Since the RBD-ACE2 structure is complex, the researchers used the PISA tool to identify key interactions between residues in ACE2 and RBD, such as hydrogen bonds, salt bridges, and disulfide bonds between the amino acid pairs. They also used the Protein Contact Maps to record the distances between all the amino acid residue pairs in the RBD-ACE2 complex.
They also tested the study model against a blind test set of 1667 RBD variants during its training for a five-fold cross-validation test. The team also compared the predictive capability of the CNN_seq model against the experimental values of the apparent dissociation constant KD,app ratios. A KD,app ratio quantifies the change in RBD binding affinity for hACE2, and KD,app ratio greater than one indicates stronger RBD-hACE2 binding, whereas a value of less than one denotes weaker binding.

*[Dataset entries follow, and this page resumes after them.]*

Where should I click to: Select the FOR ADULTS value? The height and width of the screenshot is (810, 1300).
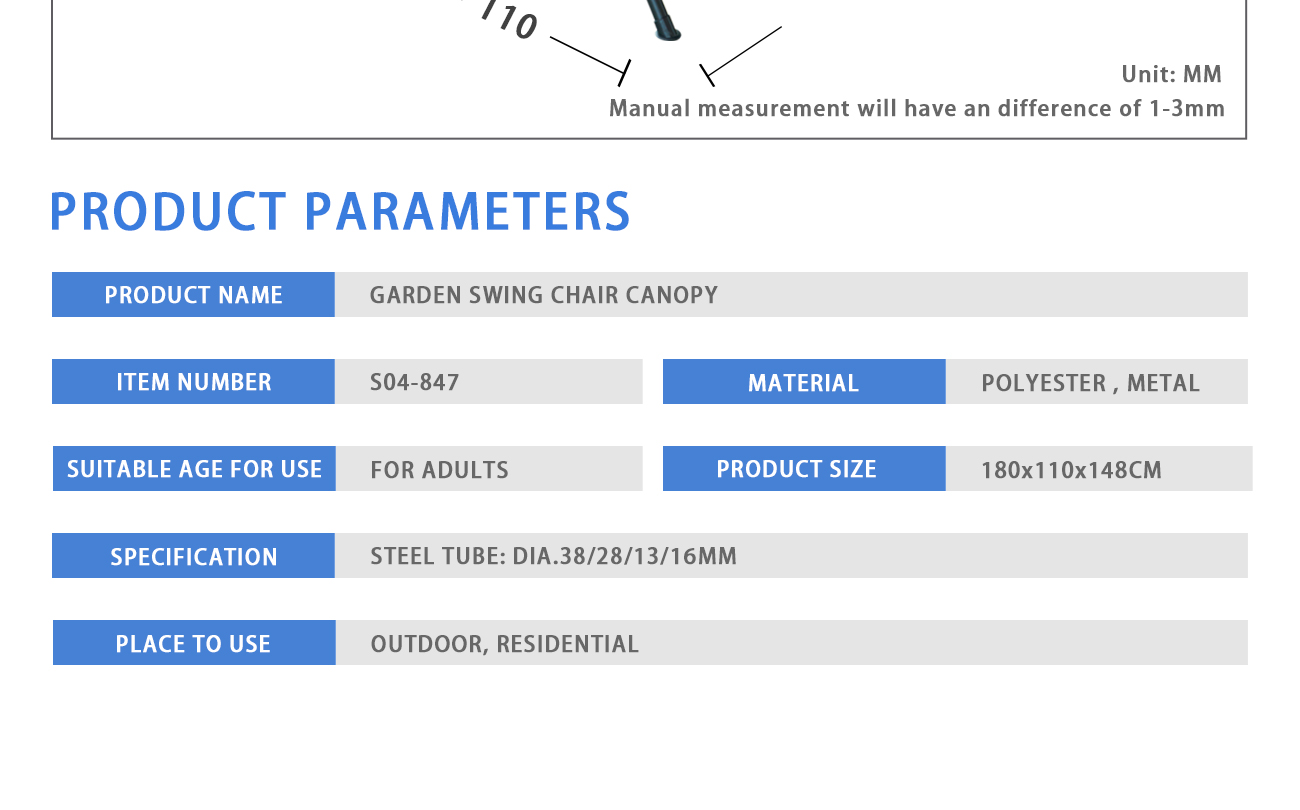pyautogui.click(x=439, y=470)
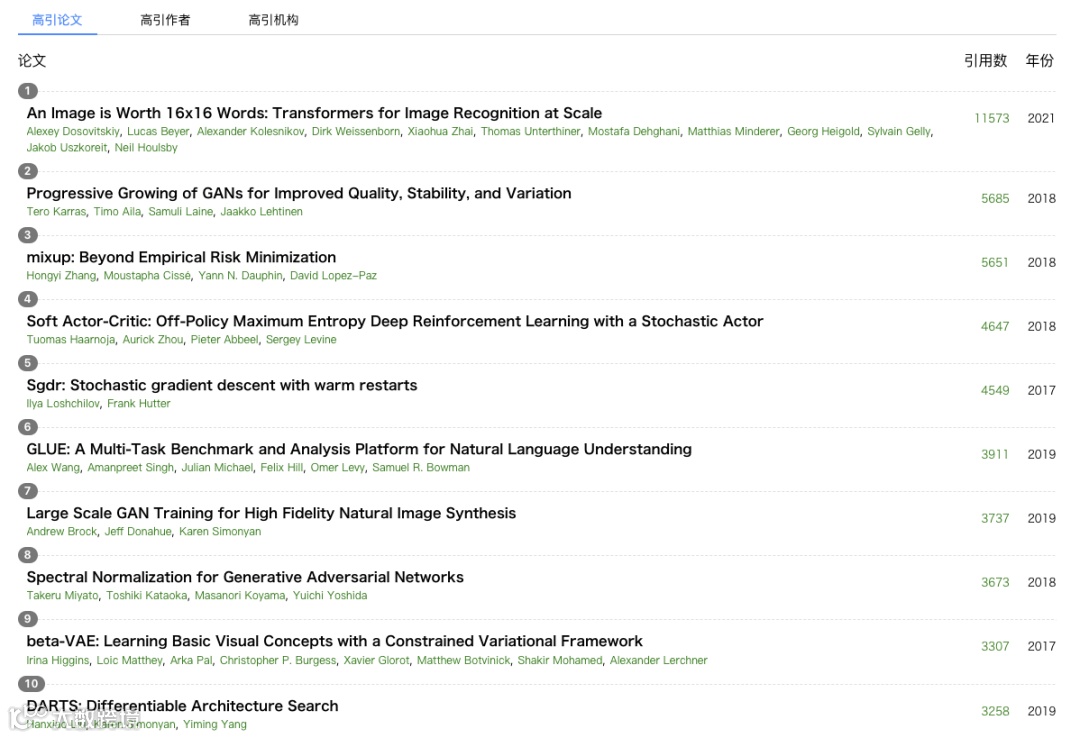The image size is (1080, 738).
Task: Click the rank 5 number badge
Action: tap(28, 363)
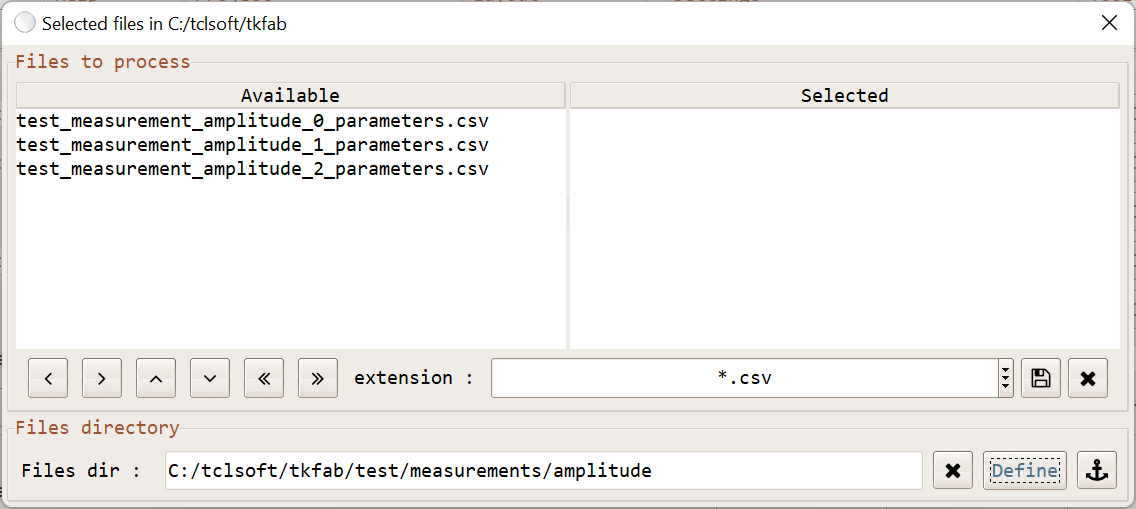Image resolution: width=1136 pixels, height=509 pixels.
Task: Select test_measurement_amplitude_1_parameters.csv file
Action: [x=252, y=145]

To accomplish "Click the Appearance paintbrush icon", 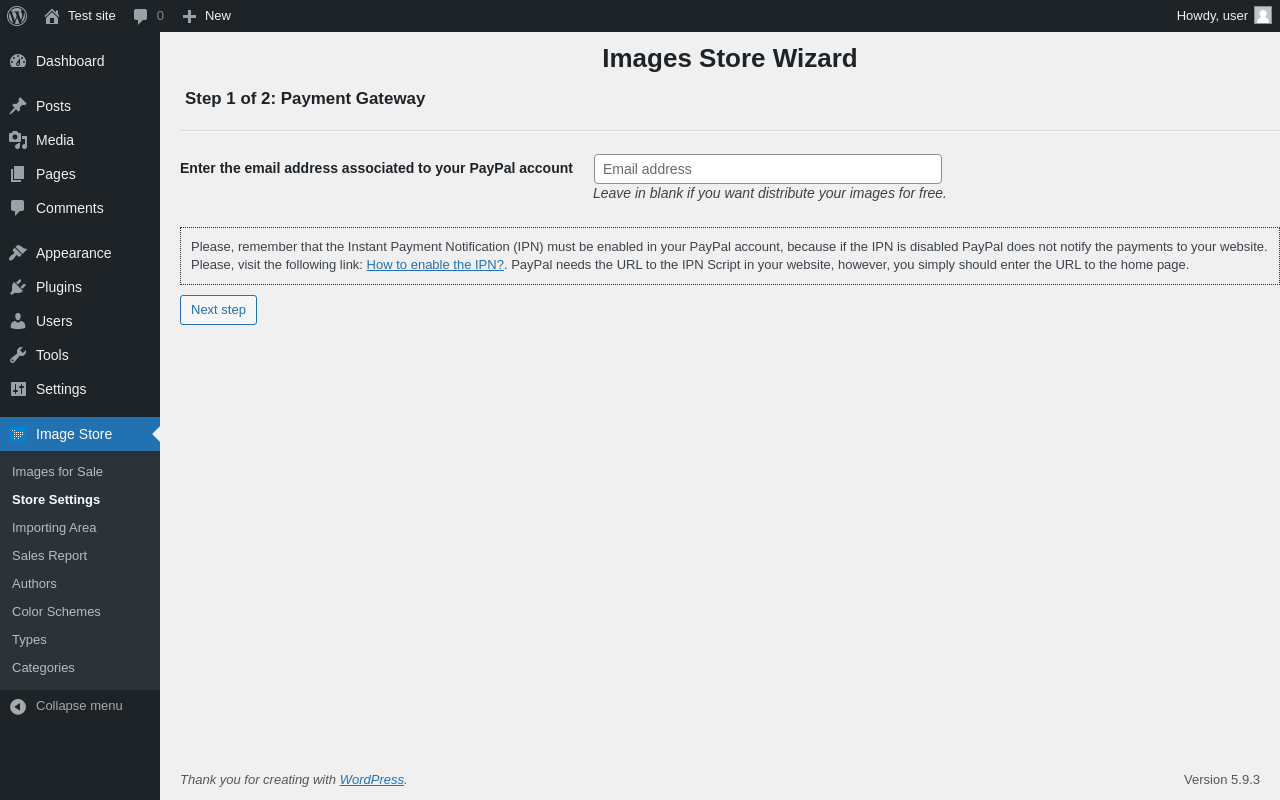I will pos(18,253).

Lastly, the researchers computed the binding free energy (ΔG) of the RBD-hACE2 complex using the molecular-mechanics-based empirical force field termed Rosetta force-field.
The percent recovery of correct variant classification (%VC) attained by the CNN_seq model in five-fold cross-validation tests was 83.28%, with a Pearson correlation coefficient (r) of 0.85. It performed equally well in the blind test, fetching %VC of 83.47% and r of 0.84, reconfirming the robustness of the CNN_seq model predictions.
The %VC computes the accuracy of classification based on the change in the binding affinity compared to wild-type (WT) SARS-CoV-2 strain (in percentage); whereas r measures the strength of the linear correlation between the predicted and experimental KD,app ratio values.
Interestingly, mutations did not substantially alter the structure, contact map, and interfacial residue information of each RBD-ACE2 complex examined by the study model.
Further, the CNN_seq model predicted improved binding affinity for most circulating variants (total 21, of which 13 had World Health Organization (WHO) labels and remaining eight only had PANGO classification) relative to the WT, similar to experimental findings. It achieved a %VC of 92.9% and r of 0.60 on the blinded dataset of 15 variants containing multiple amino acid changes. Contrastingly, the neural network molecular mechanics-generalized Born surface area (NN_MM-GBSA) model performed relatively poorly, yielding a %VC of 75.7% and r of 0.28 for the same dataset.
For Omicron, the CNN_seq model predicted improved binding affinity with the KD,app ratio values of 1.23 ± 0.58. The resulting mean ΔG of the Omicron- and WT-RBD-hACE2 complexes were -36.2 ± 2.4 and -44.3 ± 1.0 kcal/mol, respectively.
The observed inconsistencies in the results obtained from different methods for Omicron were most likely attributable to over 15 mutations in its RBD, resulting in the formation or breakage of multiple amino acid pairs and consequent structural rearrangement.
The binding affinity of RBD variants to animal ACE2s followed the same pattern as for the human ACE2. Accordingly, the ACE2 of deer bound to SARS-CoV-2 RBD almost as strongly as human ACE2 while cattle, pig, and chicken ACE2s bound weakly.
Using about an 80-fold enlarged dataset, the novel CNN_seq model trained effectively and overcame the computational barriers associated with the NN_MD-MMGBSA procedure; thus, presenting an opportunity to comprehensively assess the binding affinity changes throughout the entire RBD as well as ACE2 receptors of humans as well as animals.
It is challenging to assess the binding affinity changes in response to two or more amino acid changes experimentally. However, the CNN_seq model assessed up to four mutations and related epistasis and synergistic effects. Most importantly, for Omicron, this model delineated the role of mutations as immune evading and binding enhancing.
bioRxiv publishes preliminary scientific reports that are not peer-reviewed and, therefore, should not be regarded as conclusive, guide clinical practice/health-related behavior, or treated as established information.